Similar to the start of the Second Half, I knew this game was over.  Just not in the way I thought.  Edelman's miraculous catch, Amendola's finger tip catch and James White's run up the middle highlighted the final TD in regulation.  Danny Amendola's 2 point conversion tied the game.  I thought that Gostkowski's missed extra point would be the difference.  I was wrong about that too.  Shaking my head, I was confident that the Patriots would win the Super Bowl.

And after winning the coin toss, the Patriots went 75 yards in 9 plays.  James White, just like Dion Lewis before him scored his third TD to win the game.  LaGarrette Blount could be seen in the picture running toward White to tackle him in the end zone, when no one on the Falcons could do it.  Malcolm Mitchell started running in the opposite direction to God knows where.  Tom Brady still had the look of someone who thought the call might be over turned.  Come on Tom!  Patriots 34-28

Now bring on Roger.


Monday, January 16, 2017

Brady is Frustrating Like No Other

It always seems to be this way.  Tom Brady shreds teams during the regular season.  We are on that page together. 11-1 record after coming back from the four game suspension.  Yup.  28-2 Touchdown to Interception ratio.  Yup on that one too.  Highest completion percentage since 16-0 to boot.  He is the greatest regular season quarterback of all time.

But then you get him into the playoffs and things change.  With the 34-16 drubbing of Houston a couple of days ago, Tom Brady has played in 32 playoff games.  The math is easy now because that is two complete seasons.  His record turns to 11.5 and 4.5.  His TD/Int ration goes to 29/15.  His completion record drops by almost 3 percentage points.  What's the deal?

A couple of things are at work causing Brady to go from regular season MVP to Phillip Rivers.

1.  Teams Finally Execute the Game Plan.  We all know the best way to stop the Patriots' defense.  Getting to Tom Brady.  Now sacking him is too easy.  What I really mean is hitting him every chance one gets.  This takes patience and a lot of hard work.  During the regular season, team defenses struggle to execute that game plan because teams are too banged up and conserving energy.  Once the playoffs come around, teams put all of that aside and go after him with reckless abandon because they don't have anything else to lose.

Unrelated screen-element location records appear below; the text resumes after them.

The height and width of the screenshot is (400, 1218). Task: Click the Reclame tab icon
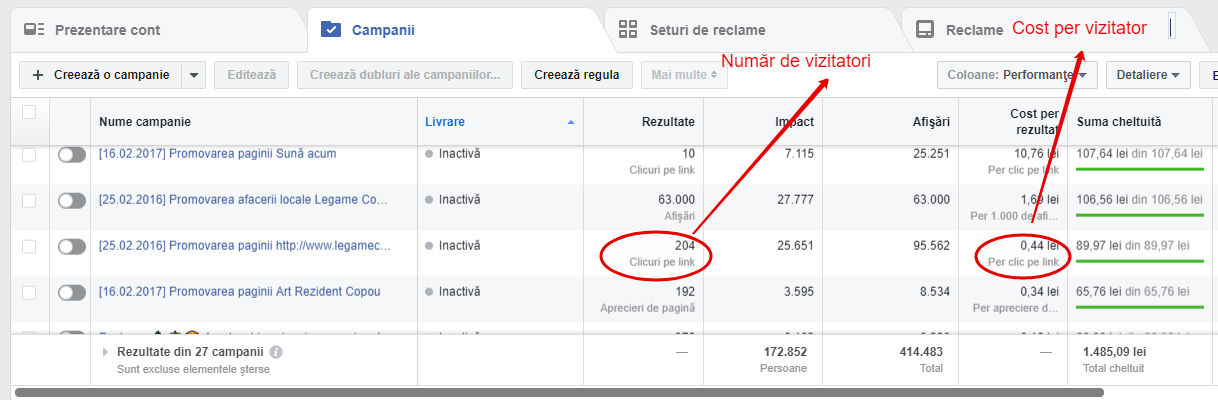[925, 30]
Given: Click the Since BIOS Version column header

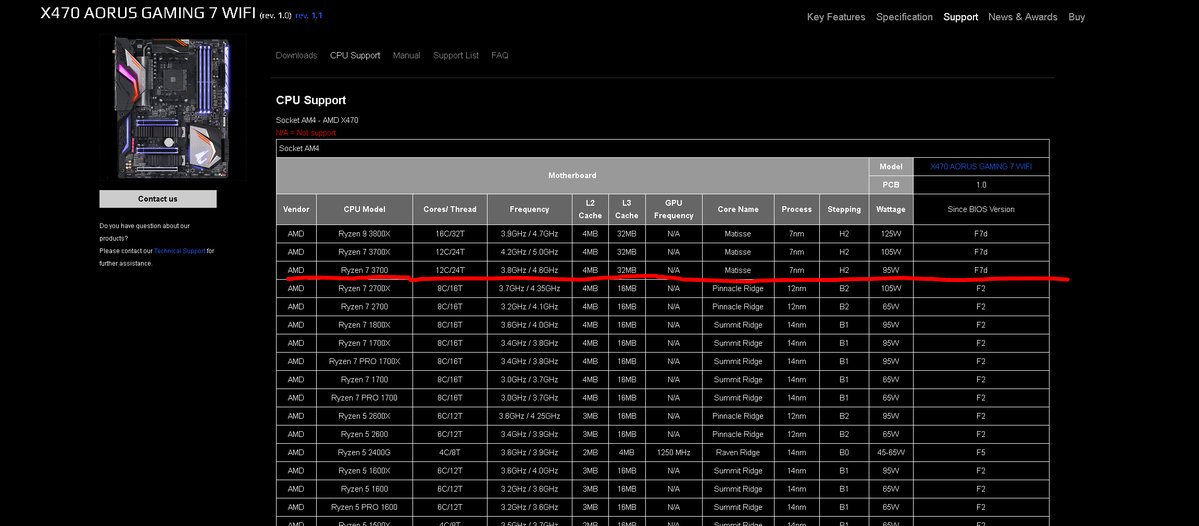Looking at the screenshot, I should tap(981, 209).
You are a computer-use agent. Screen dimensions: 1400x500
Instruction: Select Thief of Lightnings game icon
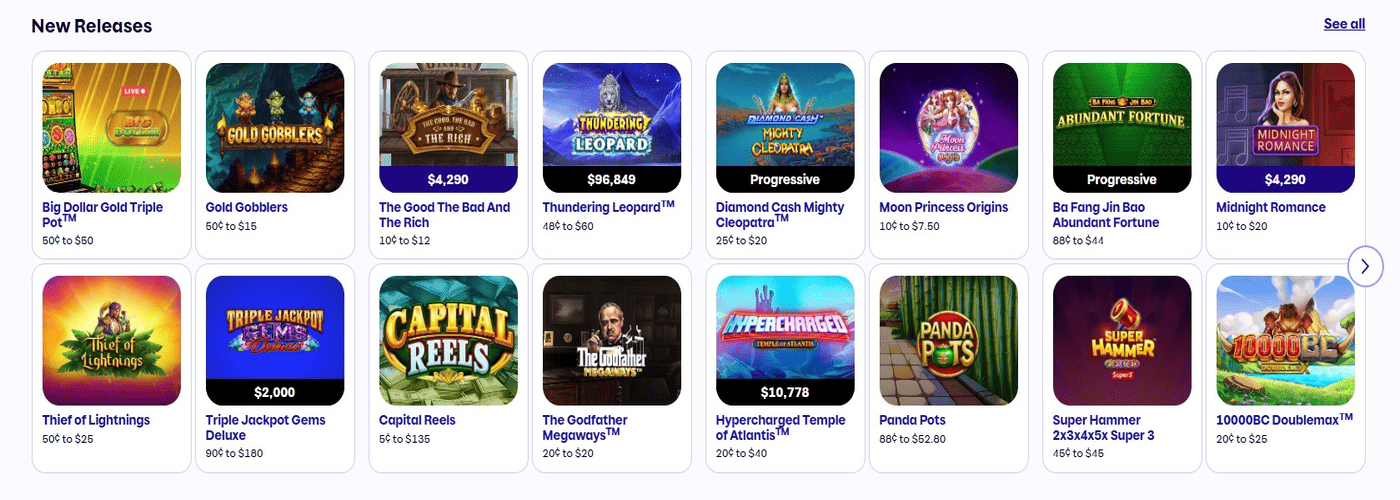(x=112, y=340)
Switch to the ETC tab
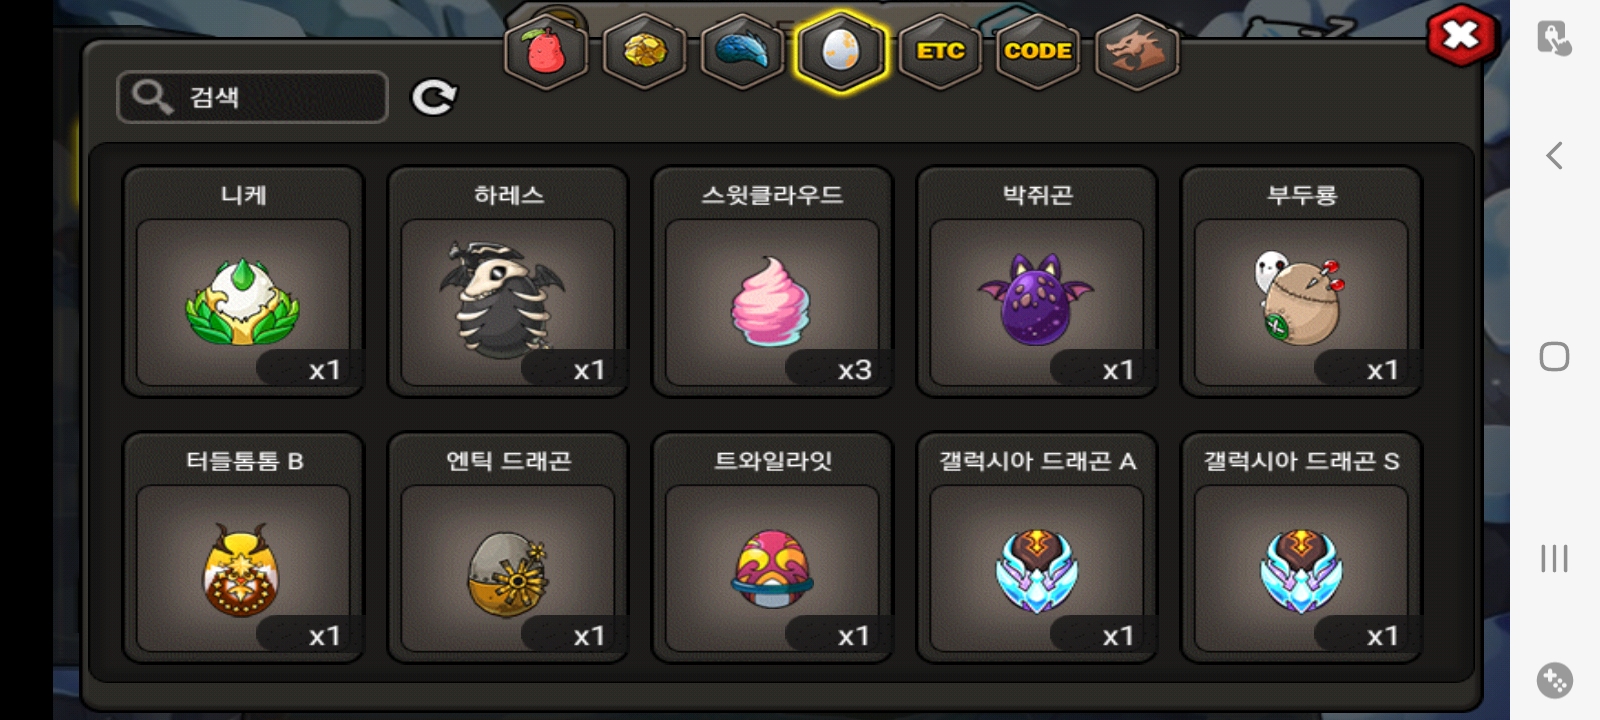This screenshot has width=1600, height=720. coord(940,51)
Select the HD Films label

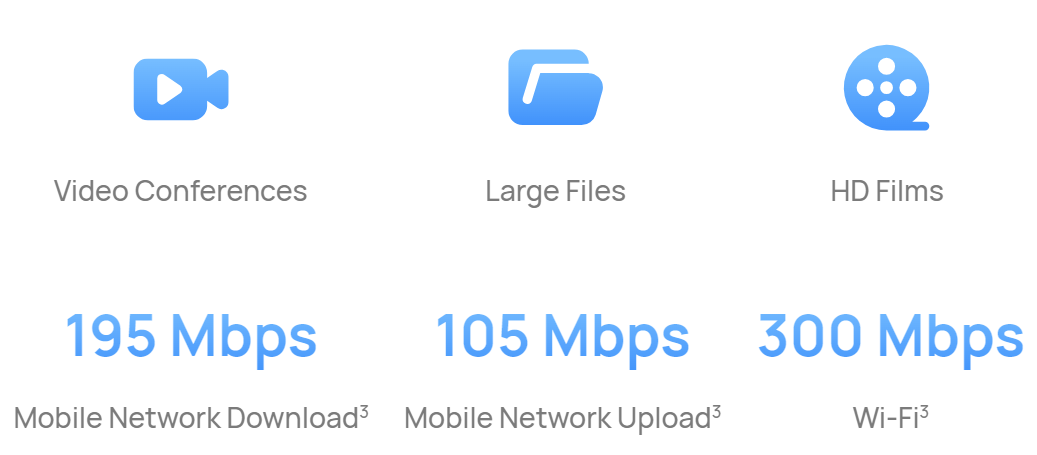click(887, 191)
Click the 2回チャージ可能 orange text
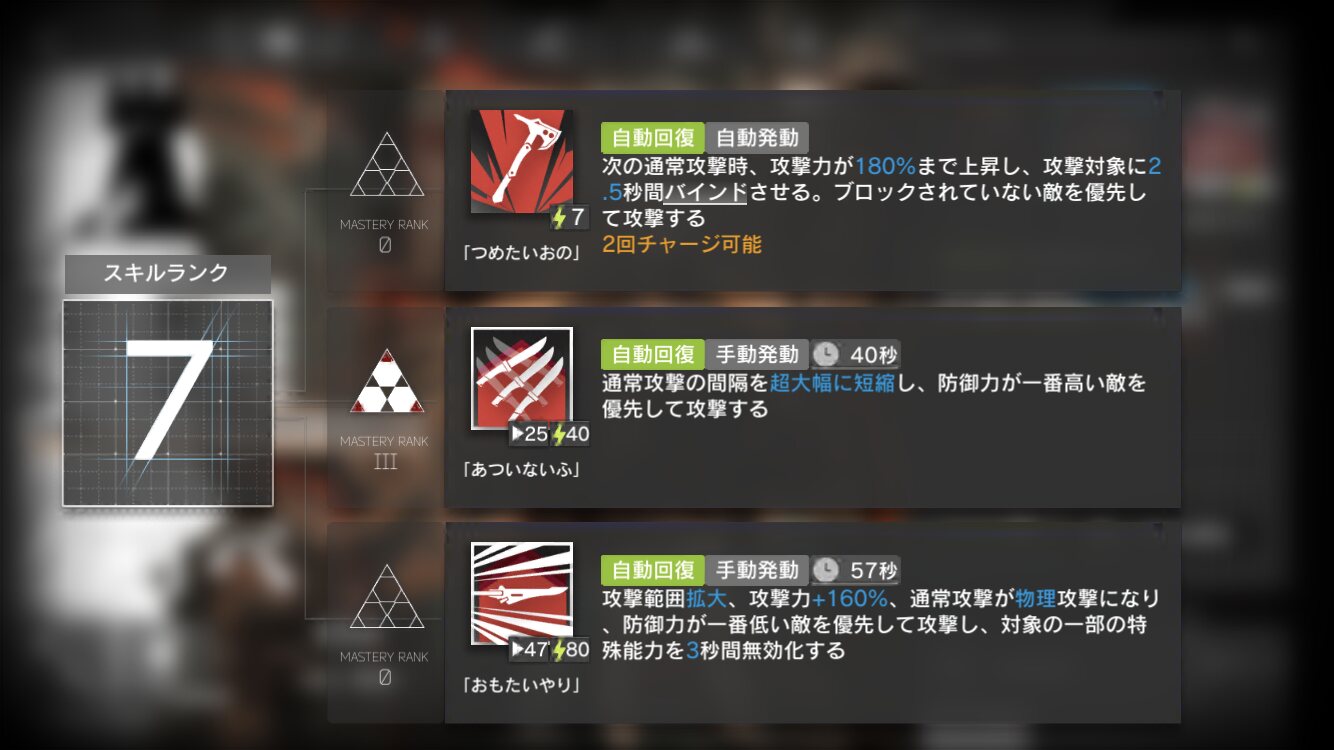Image resolution: width=1334 pixels, height=750 pixels. 682,244
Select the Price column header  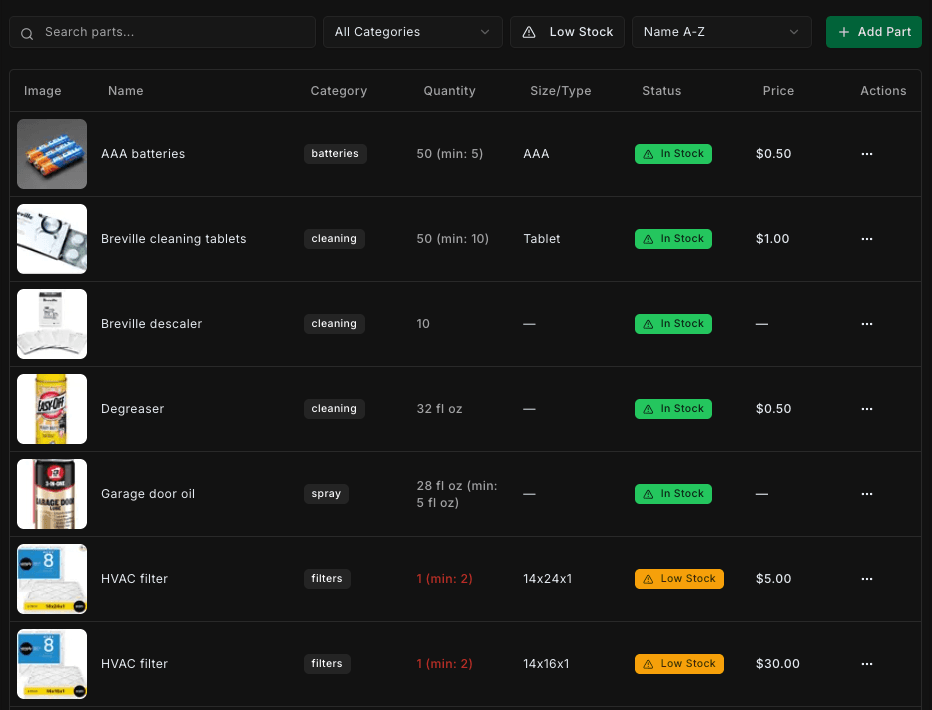pyautogui.click(x=778, y=91)
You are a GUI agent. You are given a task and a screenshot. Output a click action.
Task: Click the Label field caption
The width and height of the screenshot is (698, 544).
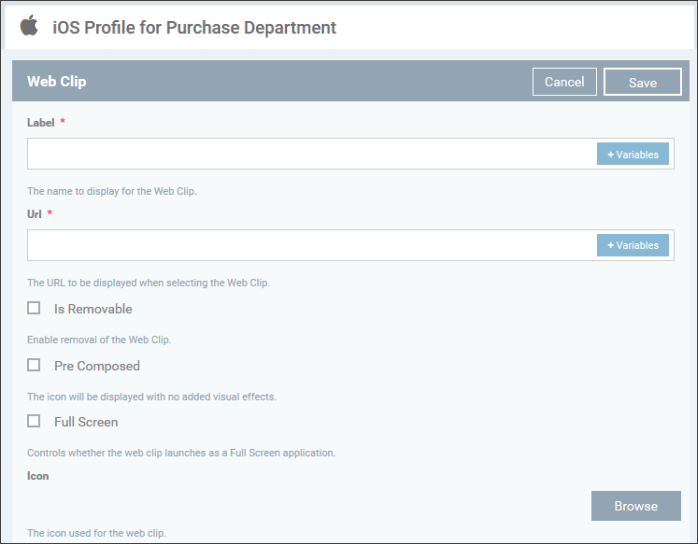click(x=41, y=122)
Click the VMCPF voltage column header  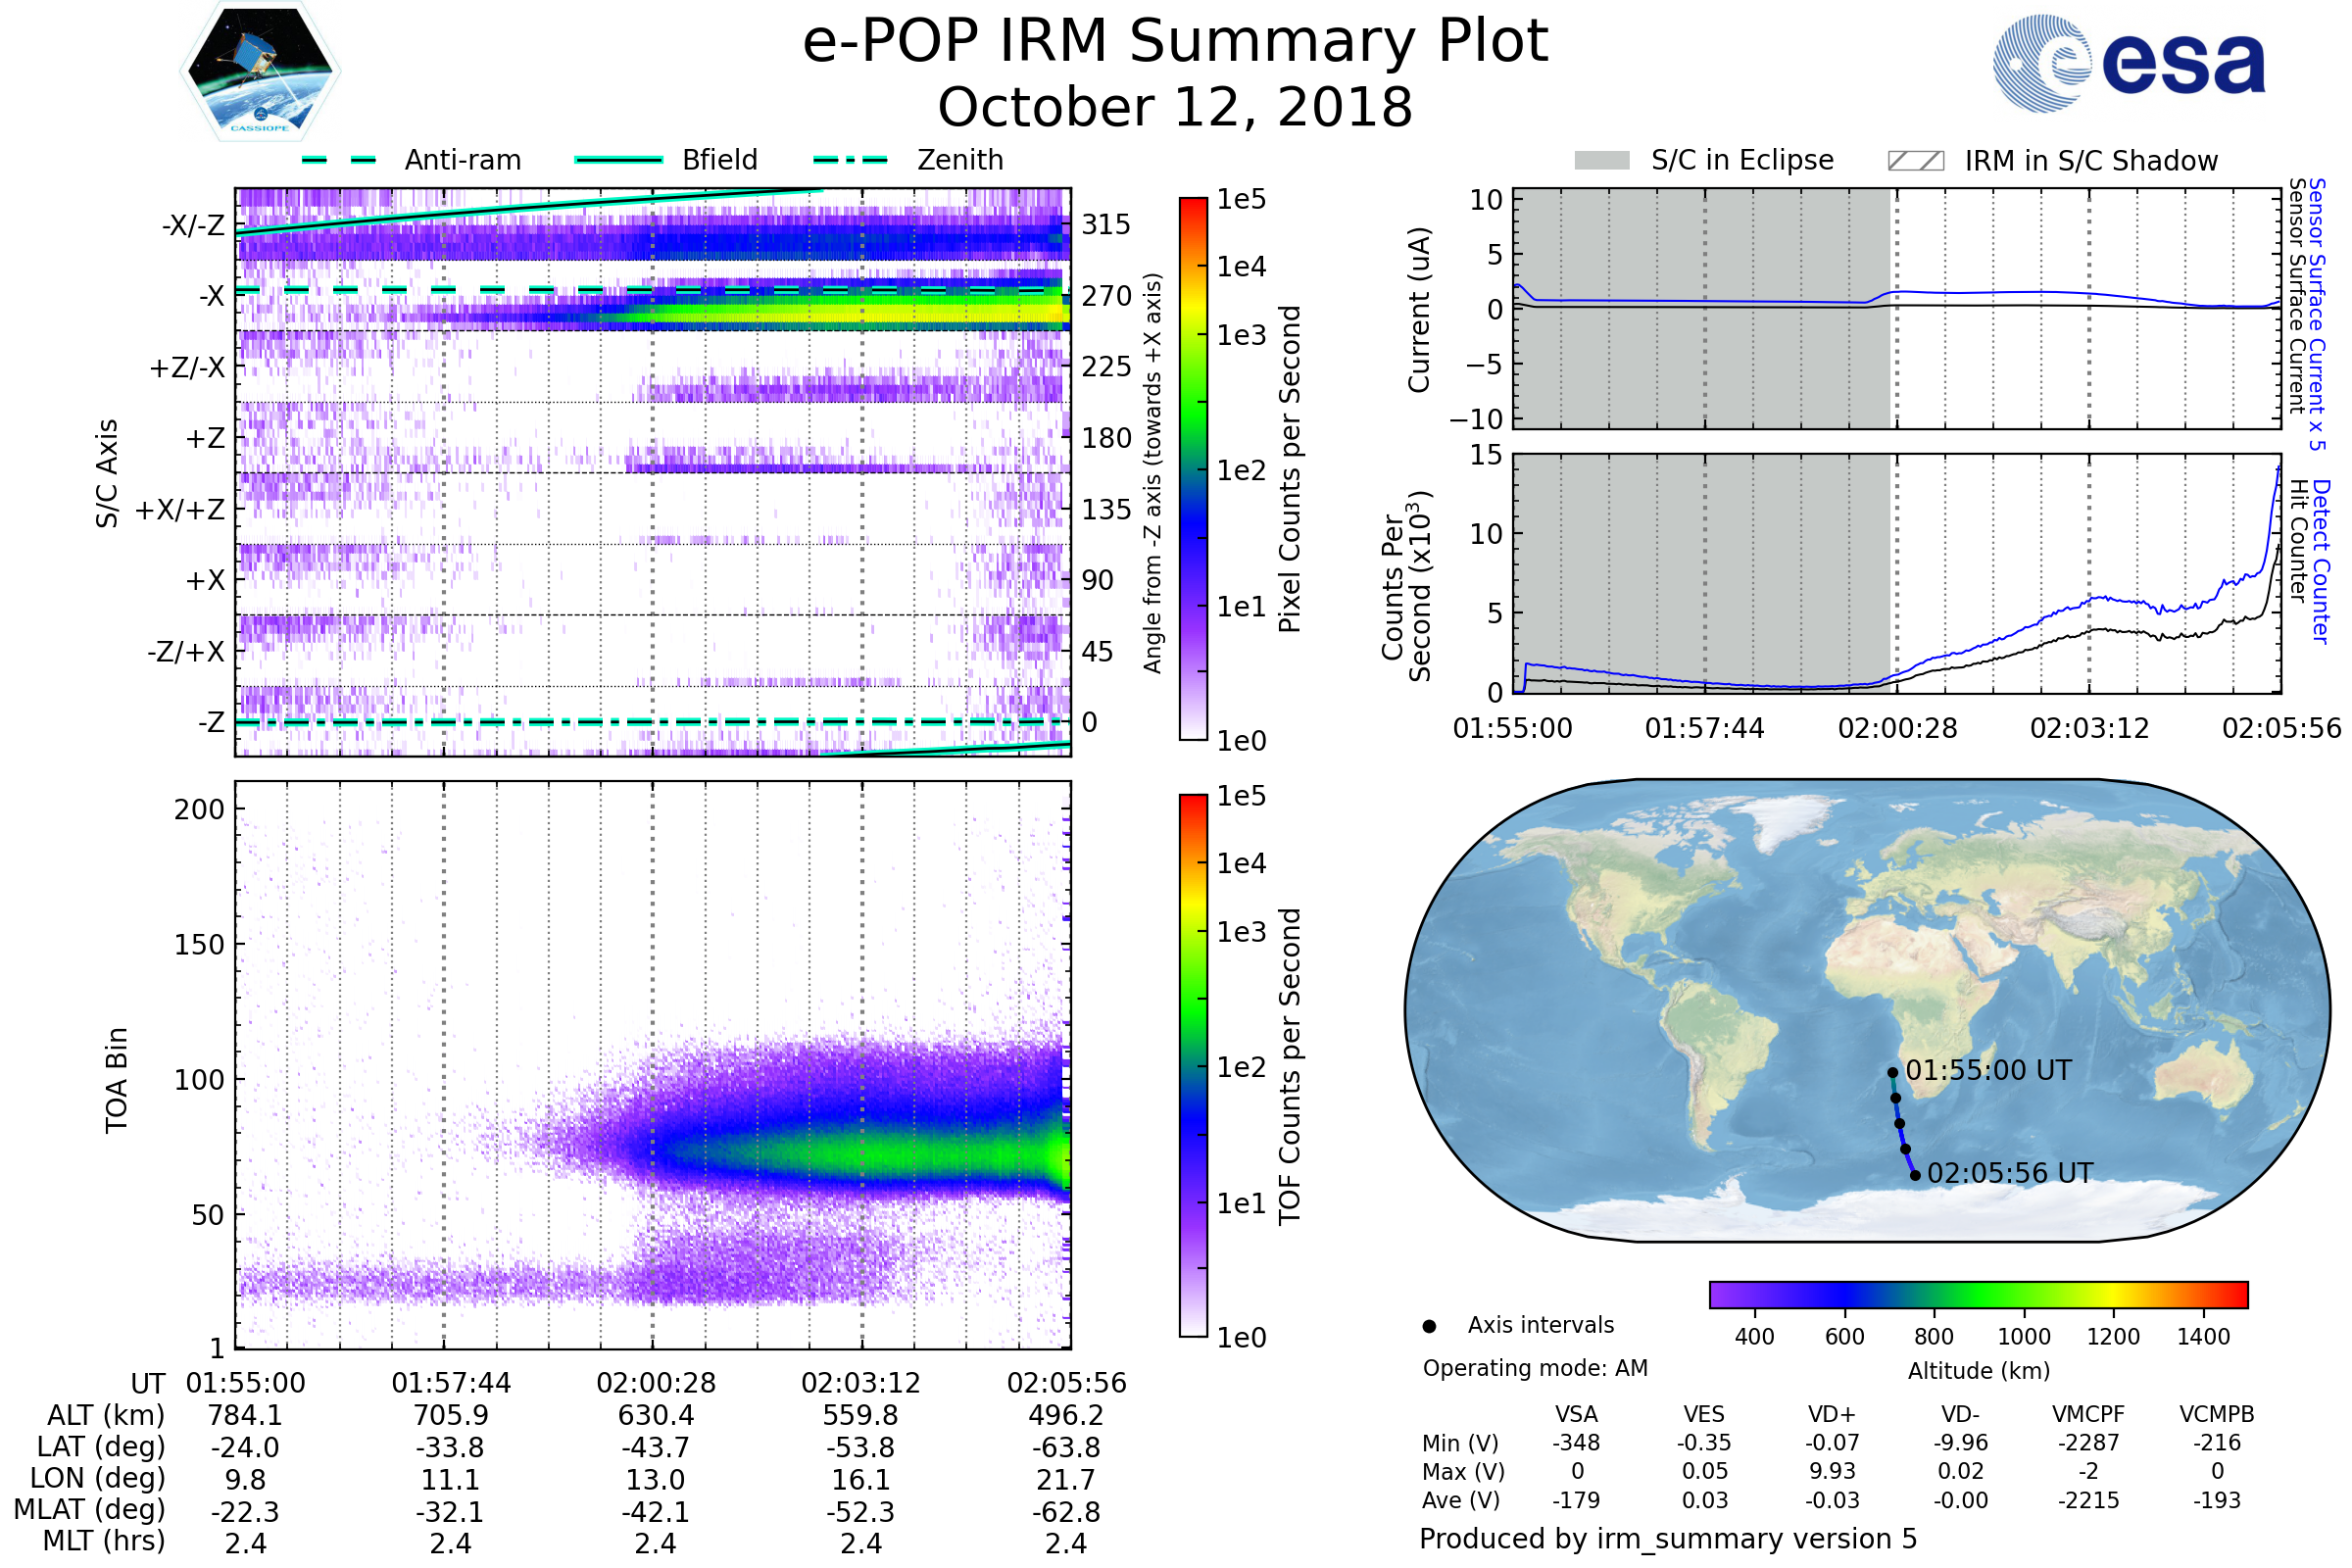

2.  Patriot's Meta Schedule.  This is one that has been dragged around for years.  The Bills, Jets and Dolphins all suck.  Now not every year, but you can generally count on 2 of the 3 teams to suck every year.  This leads to an easy 5-6 wins every year.  What also is at work is that the AFC has a lot of bad teams, not just int he AFC East.  The Raiders and Browns have been bad for years.  Same with the Jaguars and Titans.  The Chargers and Bengals, while making the playoffs, are always soft.  Really, except for the Ravens, Steelers and Broncos, the entire conference is soft and the Patriots get 2 games against them.  Its not a division thing, its a conference thing.

3.  Brady Isn't Clutch.  Now this is a red herring, but this stands to reason.  He does have the third most game winning drives in history with 49 (only Manning and Marino have more).  But the Houston game is a perfect example of the clutchness issue.  He never seems to have good games int eh playoffs.  He always seems to do just enough to win most games, but you never say that Tom Brady was the reason that the Patriots won the so-and-so game.  The 2007 and 2011 Super Bowls are other good examples of this phenomenon.  Some players are just not as good when it counts.

So as the Patriots enter into the AFC Championship against the Pittsburgh Steelers (and their own shaky QB), it will remain to be seen if Brady can look like the Brady that will win the MVP.